Protestant church in Turkey vandalised

Agape Protestant Church in Samsun, Turkey, was severely vandalised and its pastor threatened last weekend.  Samsun is on the Black Sea, in the same region whence originated the extremists who murdered Turkish-Armenian journalist Hrant Dink.  Last July in nearby Trabzon, a Catholic priest was knifed to death.  (See map at bottom of post.)

Assailants on Turkey's Black Sea coast vandalized a Protestant church this weekend, days after nationalists from the region murdered a well-known Armenian journalist.

Attackers shattered the Agape Protestant Church's windows and spray-painted its street sign early Sunday morning (January 28) in the city of Samsun, Pastor Orhan Picaklar told Compass.
. . .
"I was shocked, because, though we've been stoned before, it was never this big of an attack," Picaklar said. "When I arrived at 5 a.m., there were about 20 police on the premises, including Samsun's deputy police chief."

According to Picaklar, approximately 30 heavy rocks had been thrown through church windows, some of them smashing interior windows and denting walls.

During the past two years, the church has received death threats by e-mail every week and has been a regular target of stoning attacks.  The harassment started in November 2004 when the mayor of the municipality stated that he would never allow a church to be built there.

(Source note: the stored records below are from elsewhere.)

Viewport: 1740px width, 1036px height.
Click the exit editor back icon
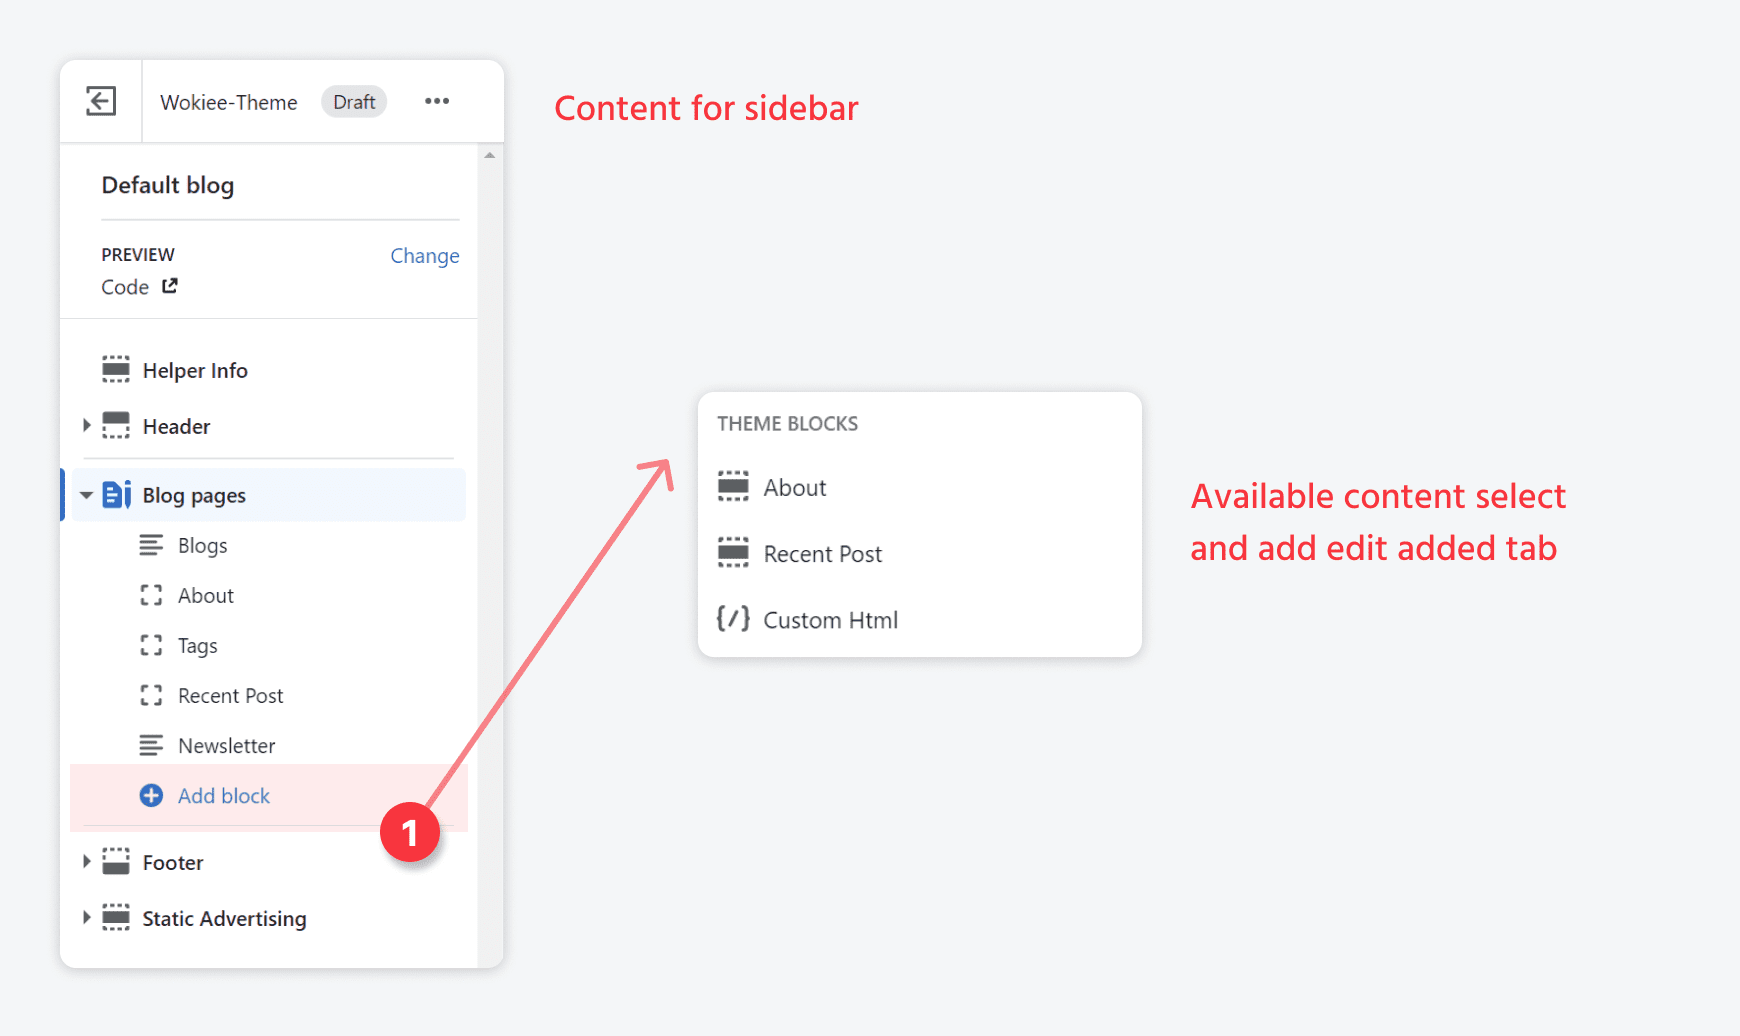tap(101, 101)
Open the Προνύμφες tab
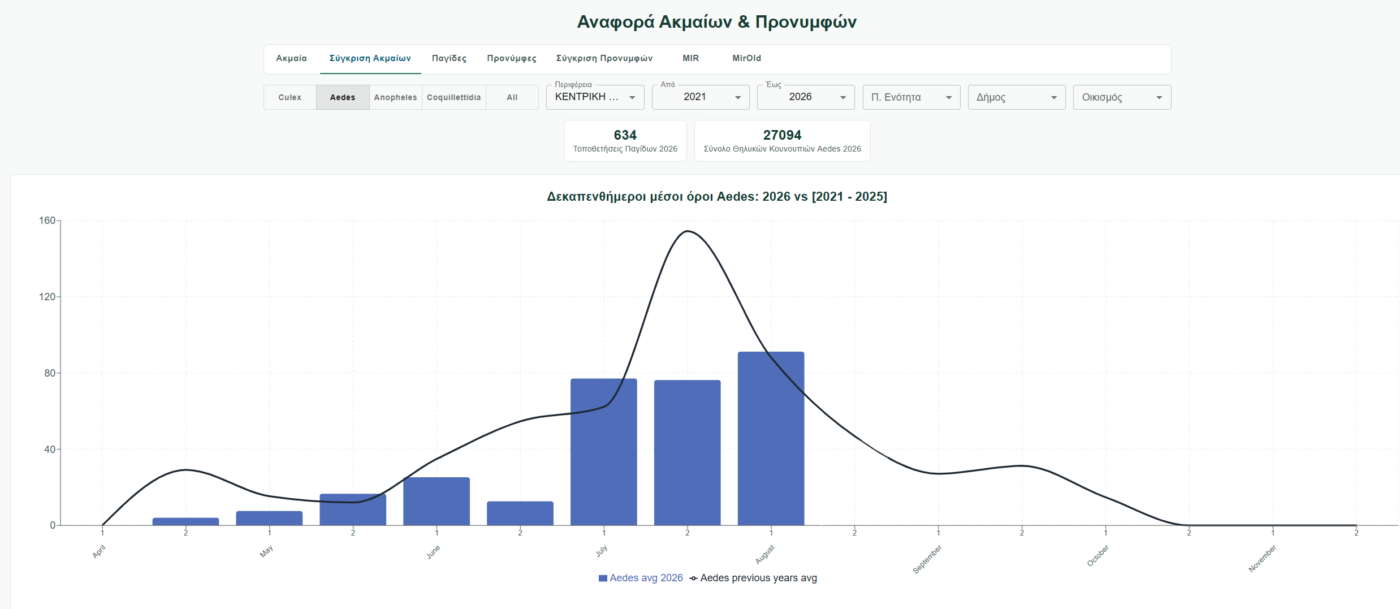Viewport: 1400px width, 609px height. 512,59
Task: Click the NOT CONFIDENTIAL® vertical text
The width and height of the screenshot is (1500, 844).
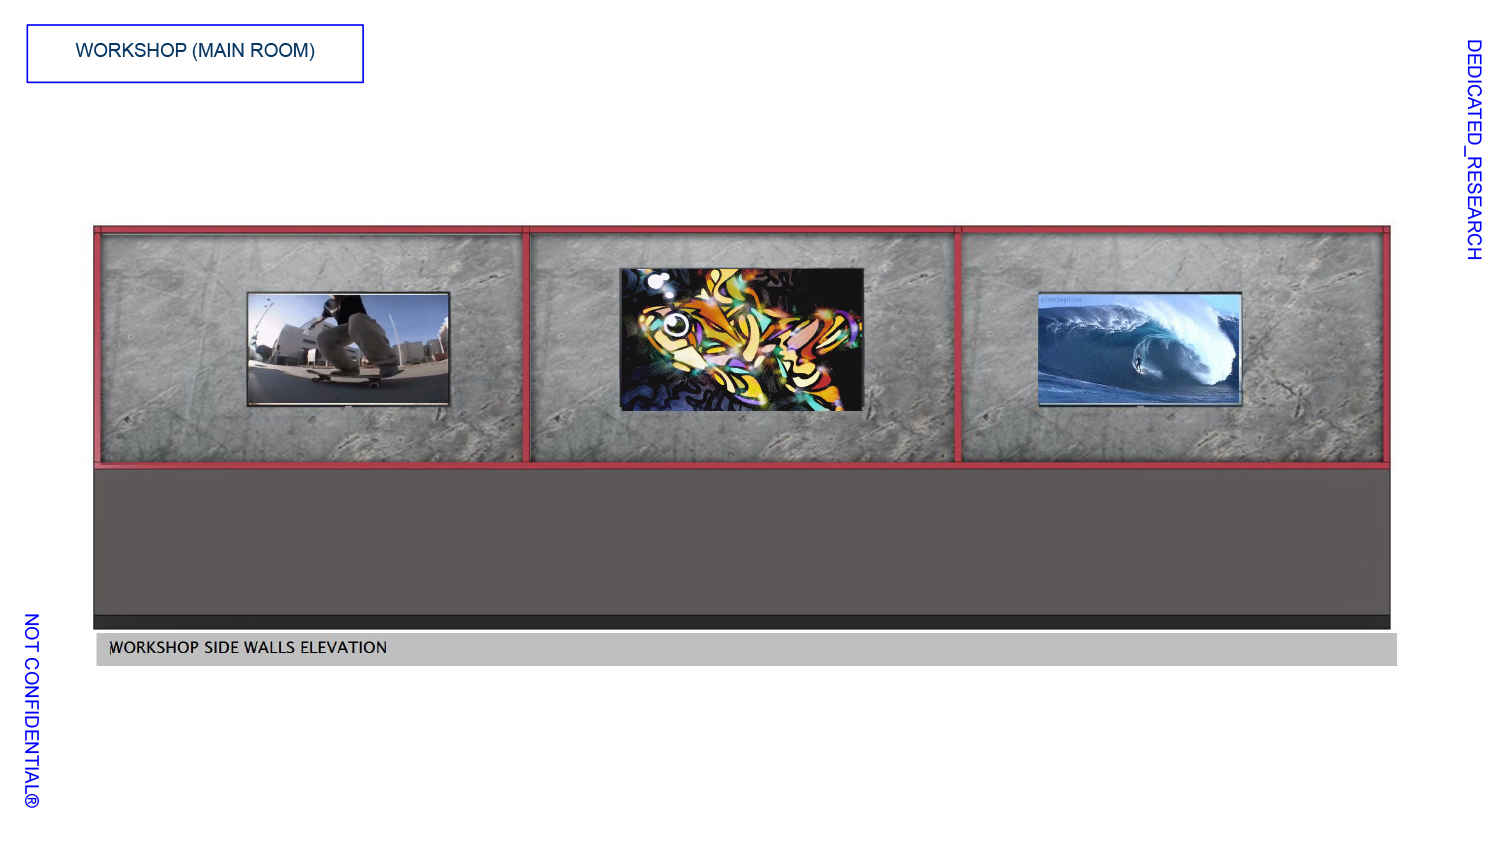Action: [28, 712]
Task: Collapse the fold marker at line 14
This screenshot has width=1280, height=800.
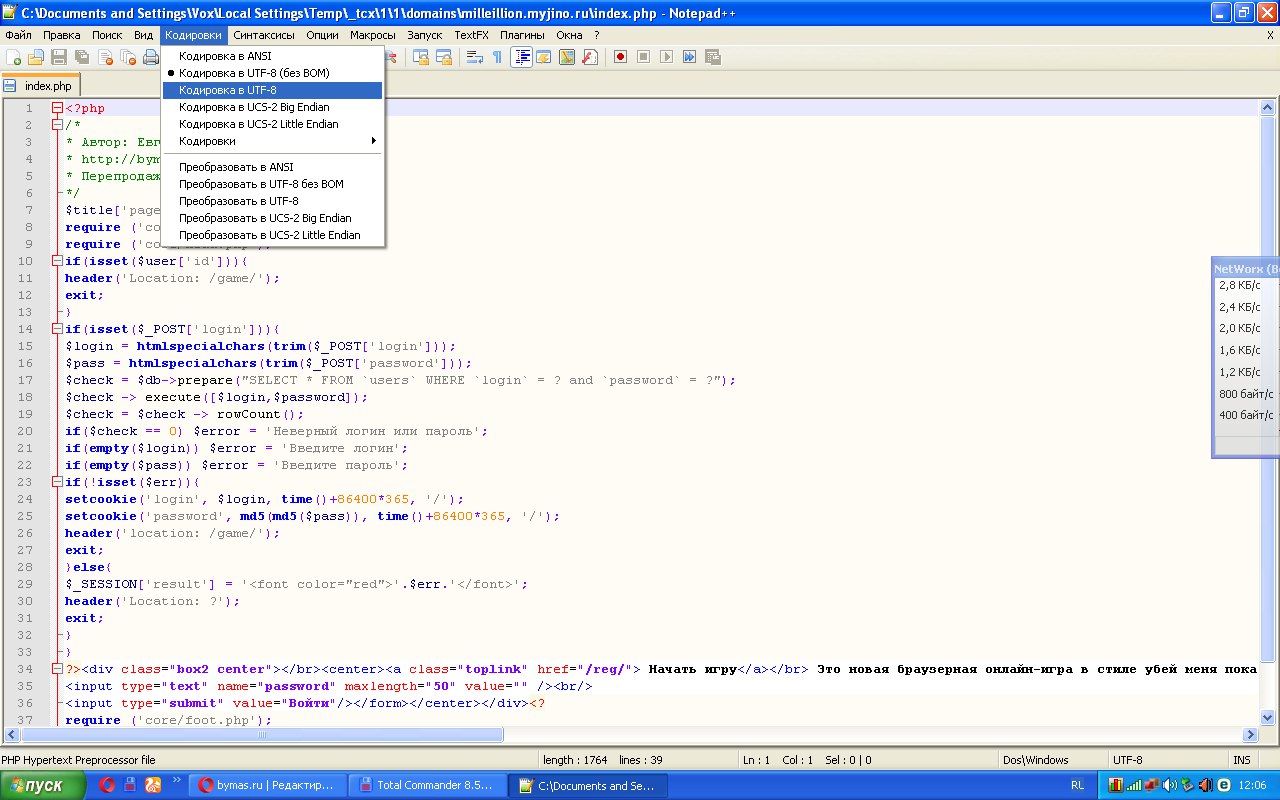Action: tap(57, 329)
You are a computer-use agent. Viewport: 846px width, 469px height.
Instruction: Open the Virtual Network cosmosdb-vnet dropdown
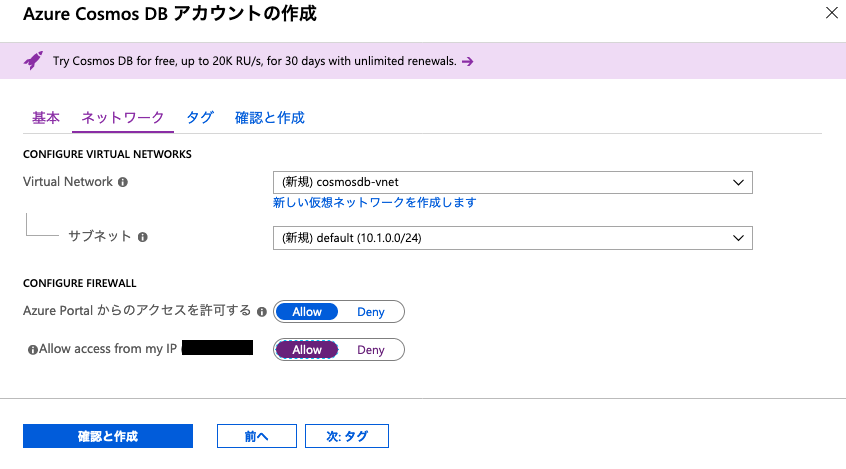[513, 182]
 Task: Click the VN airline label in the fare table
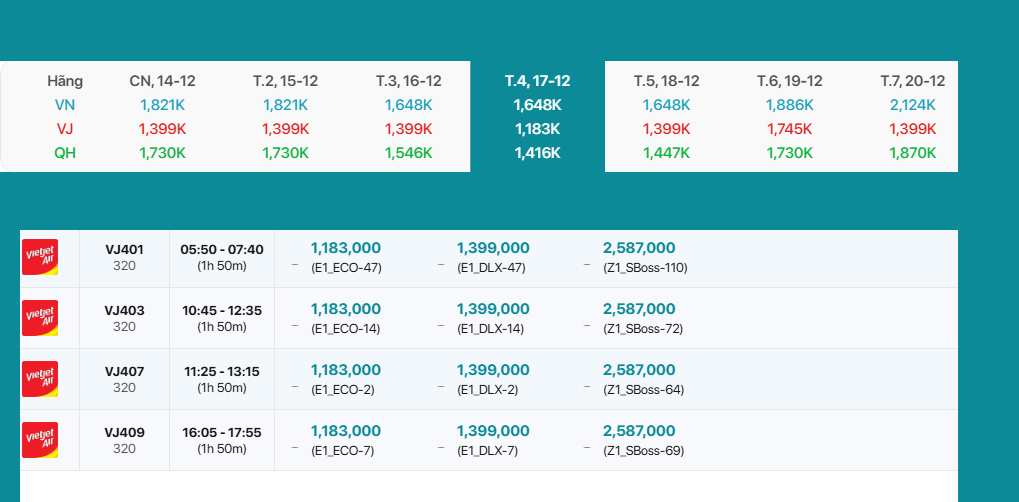click(x=65, y=105)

Picaklar received two death threats by e-mail on the day of the attack, one signed by the Turkish Vengeance Brigade.

"I will kill you Orhan, you have very little time left," read one e-mail, which cursed the congregation as "Christian pigs" who would "burn in Hell."

The congregation moved into the vandalised building only three weeks ago, but the landlord has now decided that Christian worship poses a danger to his property, so he has told them to move on.  The pastor and his flock must find another place to meet for corporate worship.